Giulio Regeni ucciso perché ritenuto fiancheggiatore dei Fratelli Musulmani?

Giulio Regeni potrebbe essere stato scambiato per un fiancheggiatore dei Fratelli Musulmani. Questa è l’ipotesi degli investigatori, italiani ripresi da fonti vicine al Giornale, incaricati d’indagare sulla morte del ricercatore friulano ritrovato cadavere in un fosso lungo la strada che collega Il Cairo a Alessandria d’Egitto. La chiave del mistero, secondo loro, risiede nel suo telefonino. Giulio Regeni nel suo ultimo articolo pubblicato questa mattina dal Manifesto aveva rivendicato il ruolo dei sindacati nel Paese.

Giulio Regeni
Maurizio Massari, ambasciatore italiano in Egitto, visita l’obitorio militare in cui è custodito il corpo di Giulio Regeni (ANSA/EPA/MOHAMED HOSSAM)

GIULIO REGENI: I CONTATTI NEL TELEFONO POTREBBERO AVERLO “INCASTRATO”

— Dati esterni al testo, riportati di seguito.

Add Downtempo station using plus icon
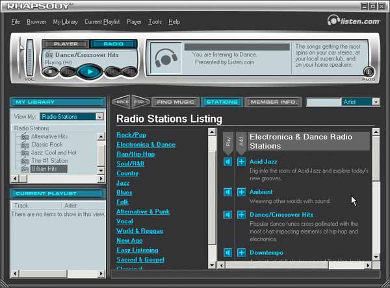This screenshot has width=390, height=288. (241, 252)
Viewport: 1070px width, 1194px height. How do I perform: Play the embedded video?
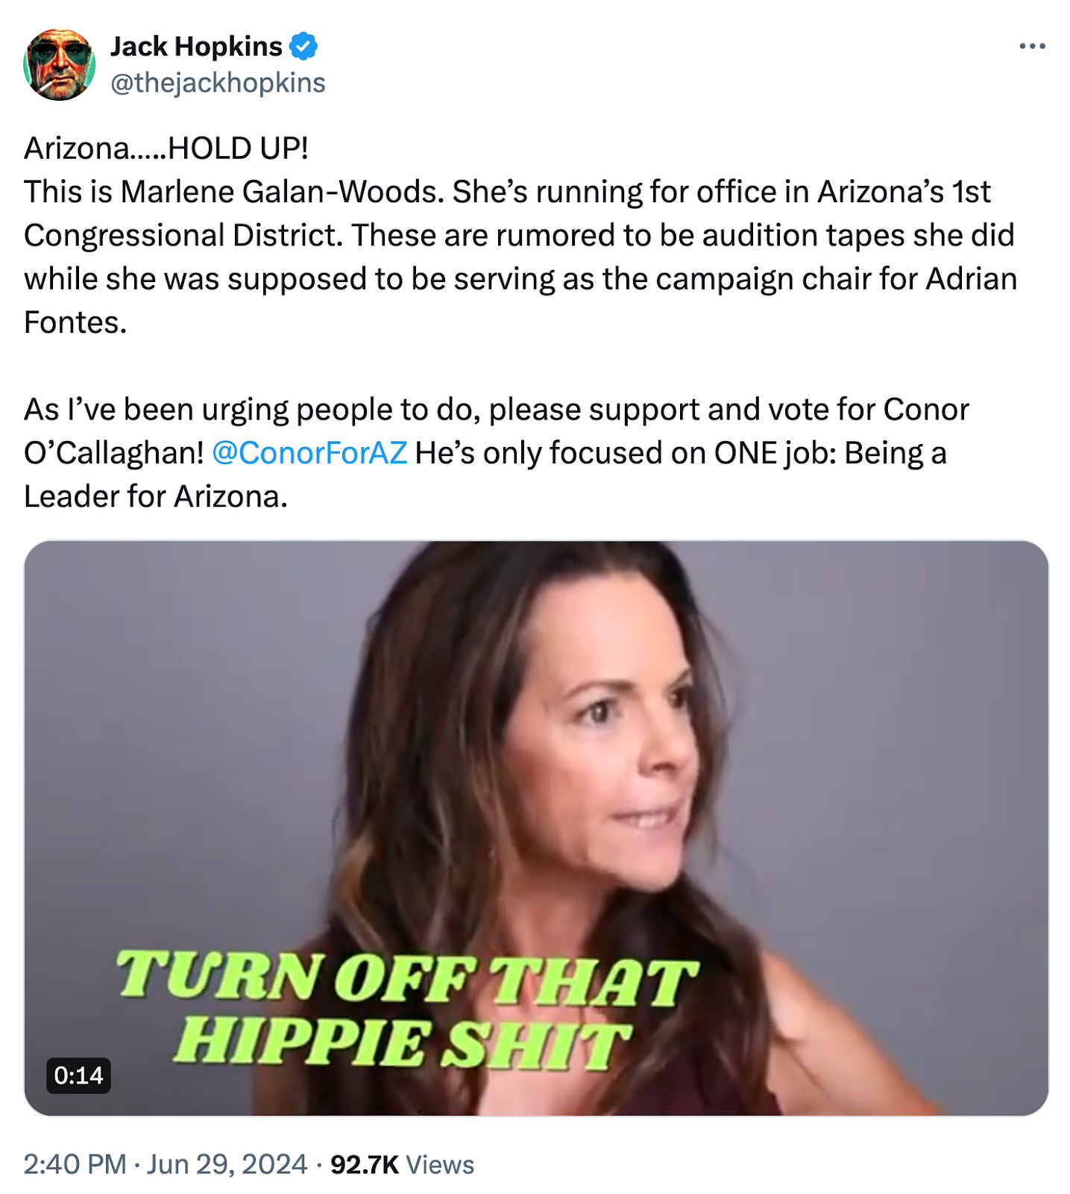[x=536, y=828]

Giulio Regeni potrebbe aver pagato con la vita la sua abitudine di registrare i nomi dei suoi contatti all’interno dell’opposizione egiziana:

 

Un telefono diventato l’oggetto dei brutali interrogatori condotti da elementi di quelle forze anti-terrorismo abituate spesso ad operare al di là e al di sopra della legge. Proprio l’esame della rubrica telefonica in cui Giulio Regeni annotava, probabilmente in arabo, i nomi dei conoscenti e degli interlocutori incontrati nel corso delle sue ricerche potrebbe aver spinto i responsabili della sua uccisione a considerarlo un fiancheggiatore dei “Fratelli Musulmani” o di altri gruppi considerati dalle autorità egiziane alla stregua di terroristi.

GIULIO REGENI: LA CONOSCENZA DELL’ARABO UN INDIZIO DI “COLPEVOLEZZA”

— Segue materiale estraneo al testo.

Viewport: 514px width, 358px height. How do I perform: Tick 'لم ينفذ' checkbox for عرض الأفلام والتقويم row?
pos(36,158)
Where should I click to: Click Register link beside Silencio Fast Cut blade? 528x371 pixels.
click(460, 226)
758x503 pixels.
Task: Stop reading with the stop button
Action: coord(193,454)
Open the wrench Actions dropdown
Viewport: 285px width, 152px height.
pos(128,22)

A complicare le cose per Giulio Regeni probabilmente anche la sua conoscenza dell’arabo:

Chi conosce le metodologie delle squadre dell’anti terrorismo egiziano sa che la conoscenza della lingua locale da parte di occidentali è considerata quasi un indizio di colpevolezza. Soprattutto perché genera il sospetto molto spesso immotivato, di frequentazioni prolungate con elementi dello jihadismo. Lo sanno bene fotografi e giornalisti brutalmente picchiati nei giorni della cosiddetta “rivoluzione” proprio quando cercarono di giustificare, parlando in arabo con i poliziotti, la frequentazione di dimostranti o di militanti vicini alla “Fratellanza Musulmana”. Proprio per questo la rubrica telefonica di Giulio e la conoscenza della lingua araba potrebbero aver generato prima il sospetto e poi i brutali maltrattamenti costatigli la vita.